La violencia parece ser un estigma de la niñez mexicana, una marca casi indeleble muy difícil de borrar y que rodea a los menores de edad mientras van creciendo y formando su personalidad y criterio. En muchas zonas, los infantes se están desarrollando en un círculo de violencia que se alimenta a sí mismo y que les es muy difícil romper o salir.

Y aquí entran lo mismo los casos de bullying que las escenas de violencia intrafamiliar que contemplan en casa o los abusos cometidos contra ellos por personas mayores. Hoy se ha perdido mucha de la tranquilidad que antes permitía que los padres mandaran a sus hijos a jugar a la calle con la confianza de que podían regresar sanos y salvos, y tal vez exhaustos pero felices.

Pareciera una obviedad señalar que la escuela debe ser la generadora de un cambio positivo que contrarreste cualquier influencia o entorno negativo para un niño, pero en la actualidad todo parece indicar que no sucede así y en mucho porque los propios padres presionan para que así sea, ya que cada vez más actúan como un factor coercitivo en la labor de educación de sus hijos, exigiendo a los profesores que se restrinjan a impartir las materias que contemplan los planes educativos oficiales y se abstengan de tratar de incidir sobre el comportamiento de los niños.

A lo anterior hay que sumar la falta de vocación de muchos maestros, que prefieren estar en la lucha sindical o gremial que en el aula de clases, o que carecen de las condiciones óptimas para trabajar con los estudiantes.
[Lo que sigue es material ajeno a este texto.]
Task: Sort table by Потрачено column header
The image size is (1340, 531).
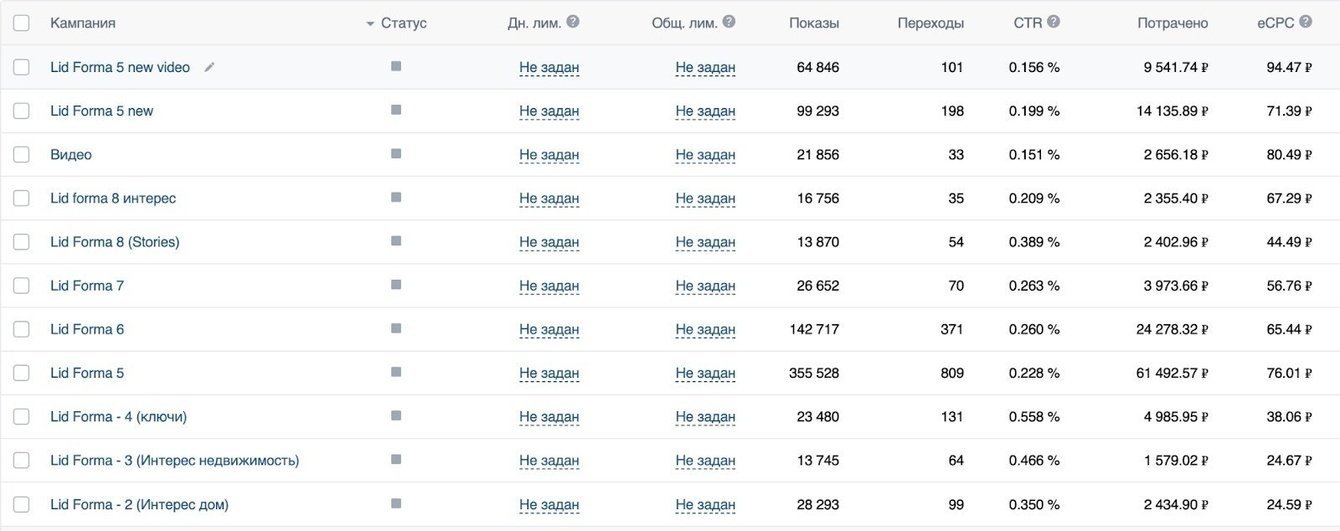Action: pyautogui.click(x=1172, y=23)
El alemán Andreas Schleicher, investigador y director de Educación y Competencias en la OCDE, considera que es en las escuelas donde se puede atacar a la violencia antes de que se genere o para que si a los niños les toca atestiguarla o es lo único que ven, no la repliquen. Incluso la escuela, si cumple adecuadamente su función, puede hacer que el alumno lleve ese entorno positivo más allá de las aulas, hacia su casa y su barrio o colonia, por lo que idealmente debe fungir como una vacuna contra la violencia, que es un fenómeno que no prevalecía cuando se formaron la mayor parte de los maestros y para el que no los prepararon.

Entonces, decir que la escuela debe convertirse en el epicentro de la educación antiviolencia, y aunque suene a obviedad o muy sencillo de realizar, no funciona así; por el contrario, es muy difícil de implementar y requiere muchísima planeación y trabajo de campo. En el tema de una educación de los niños libre de violencia, hay que dejar ya la retórica y pasar a las acciones concretas hacia un ambiente educativo más sano.